In his words on WEEI earlier this week, he said there was a sit down in the Schilling household. Dad had lost his entire $50 million dollar baseball fortune. The financial situation was discussed and that changes were going to have to be made. The lifestyle they had gotten used to was going to be different. Then he wished that none of us ever had to have that conversation with our families. Sorry Mr. Schilling, but we live in reality, not your video game world.
There was no mention of what happened to the $75 million that Rhode Island gave him to move there, or where his own $50 million went. We are left to believe that $125 million dollars went to produce exactly 1 video game in 6 years.

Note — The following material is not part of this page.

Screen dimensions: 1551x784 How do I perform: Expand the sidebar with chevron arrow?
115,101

In comparison Call of Duty Black Ops, arguably the most successful video game ever to date, cost an estimated $18-$28 million dollars to develop and produce. Forensic accountants are now poring over the accounts of 38 Studios to figure out where the money went, and Schilling is blaming everyone from R.I. Govenor Lincoln Chafee to Lincoln Mercury for his troubles. Sorry Curt, my heart isn't bleeding and neither are my socks!
The second financial whiz of the week is Red Sox co-Owner Tom Werner. Responding to earlier remarks made by Theo Epstein, he exclaimed that in the 10 years the current ownership group has owned the Sox, the owners haven't taken a dime. All money that has been generated has gone into payroll or renovations for the blight that is Fenway. Like John Henry was waiting for the workmen to finish and then gave them a check, a hot dog and sent them on their way. Now all of these men would probably fall into the category of being a little more educated than I am, and they floated that balloon by us. Time for me to try and pop it!

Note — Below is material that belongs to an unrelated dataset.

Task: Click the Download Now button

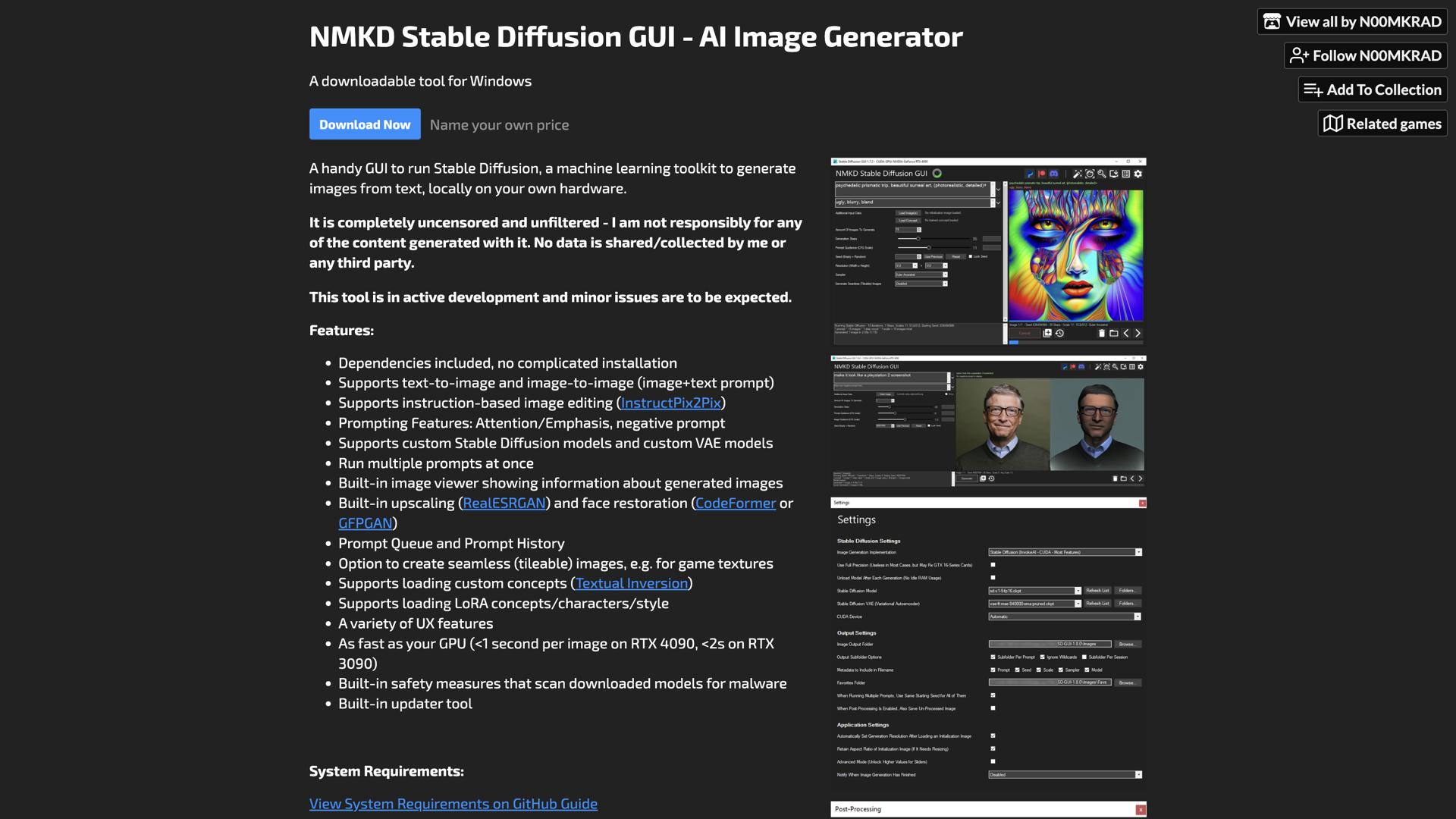Action: click(365, 124)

So the supremely successful men have not made any money owning the Sox? Well maybe there isn't a check waiting for Mr. Werner every week at Yawkey Way, (maybe he has direct deposit?) but there are other ways of getting paid.
According to Forbes the team was bought for $380 million in 2002 by the Henry
Group. The current value of just the team itself is $912 million dollars. (Okay
not the current team, we all know what we would pay for them) So before we all
break out our checkbooks for Mr. Werner, he stands to make a hefty profit if and
when they sell the team. I am not denying the man's right to make money, or the
fact that they have been reasonably good owners. But please don't think that we
believe money is not being made at the corporate offices of Fenway Park.
I asked co-workers about these 2 stories this week, and surprisingly about 50 percent believed Schilling was broke and the owners aren't making money. So somehow I feel that Schilling and Werner are winning the PR battle. But my Mom always told me that if you think somethings stinks don't sniff it. I think this stinks. It doesn't pass my sniff test. How about yours?